## What is expected
Continue the match report on Leeds' games against Nottingham Forest and Brentford from its last sentence.

## Extracted text
Against Nottingham Forest on Saturday, Leeds conceded two goals through lapses in their own concentration. The first was the fault of Kiko Casilla letting tame Sammy Ameobi effort in at his near post. The Spaniard remains the goalkeeping equivalent of a Mentos-filled bottle of Coke plummeting down a rollercoaster. The second was due to Jack Harrison forgetting how to control a football, then forgetting he was playing football, then forgetting he was playing football in a live football match, happening now. All of which allowed the superb Joe Lolley to pick his pockets, glide upfield (and around Casilla) to square for Tyler Walker to tap into an empty net.

Against Brentford on Tuesday night the song remained the same. Leeds were relentless in the first 25 minutes, forcing Brentford into uncharacteristic errors and dominating possession. They went into halftime with over 66% of possession, unheard of for an away side at Griffin Park. Before the game, Bees manager Thomas Frank called Leeds “the best footballing side in the division.” And they looked it. It never seems to matter for Bielsa’s side, though, as they continue to find new and increasingly painful ways to concede goals. This time it was… oh no wait, it was just Casilla again, channelling his inner Peter Enckelman and letting a harmless backpass roll under his foot whilst he was scouting the upper tiers for his presumably disappointed family members. Saïd Benrahma anticipated it, as you would, as he, unlike Casilla, has a brain. He couldn’t miss. Captain Liam Cooper equalised before half-time, thanks to an uncharacteristic David Raya error. Always reassuring to see the goalkeeper’s union in action.

## Source data

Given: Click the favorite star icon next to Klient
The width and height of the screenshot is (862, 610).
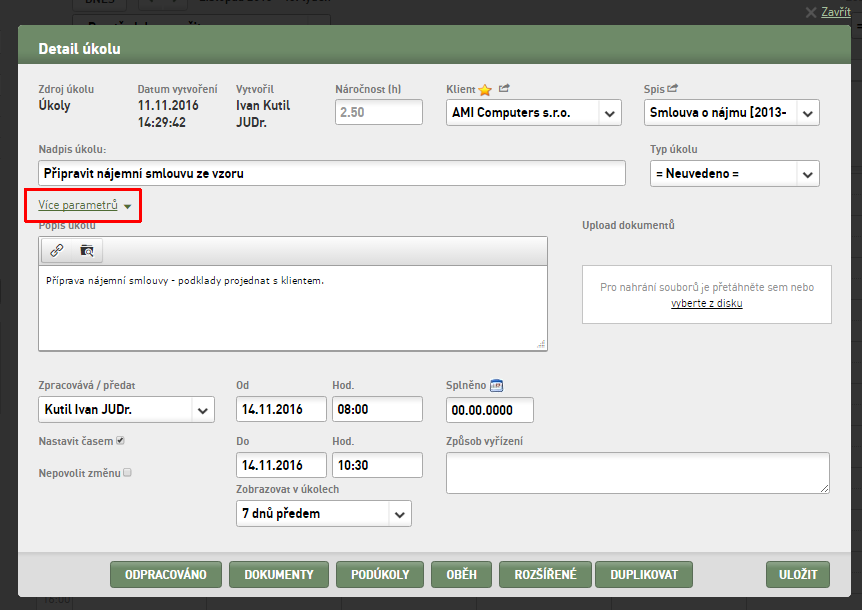Looking at the screenshot, I should [x=485, y=90].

## Output of the task
After the break, there was only one winner: ‘Not Leeds’. They were the team with all the attacking initiative, more drive in midfield and more bite in the tackle and yet… you just knew that the breakthrough wasn’t coming. This is the great paradox of Leeds United. They’re often the better team, usually by a wide margin, yet that superiority never really manifests itself in the way you’d expect. Opposition never fear Leeds as they should. Whatever pressure Marcelo Bielsa’s side put them under, there is no impetus to capitulate. They know they’ll always get a sniff at the other end. Like Homer Simpson sat at his control panel, mulling helplessly over the buttons with his coworkers watching, self-inflicted mortal disaster is never far around the corner for Leeds United.

It’s funny, really. 60 years on they still have a true revolutionary at the helm, one searching for all the fine edges, tactical dossiers like encyclopedias. An unwavering belief in the same core of players. They still lack firepower at one end of the pitch, over-reliant on a physically-weak centre forward incapable of scoring the goals they need. Leeds are still Leeds, in other words, and sometimes it seems that no matter what they change, their fate stays the same. Hope and heartbreak for as long as their fans can take it. It’s probably worth revisiting Don Revie’s decision to change from blue to white. Was it truly to make his players better, to help them on the pitch? Or did he just tell Jack Charlton that because what he actually wanted was for Leeds to be someone else. A team no longer burdened by the deep psychological trauma of being themselves.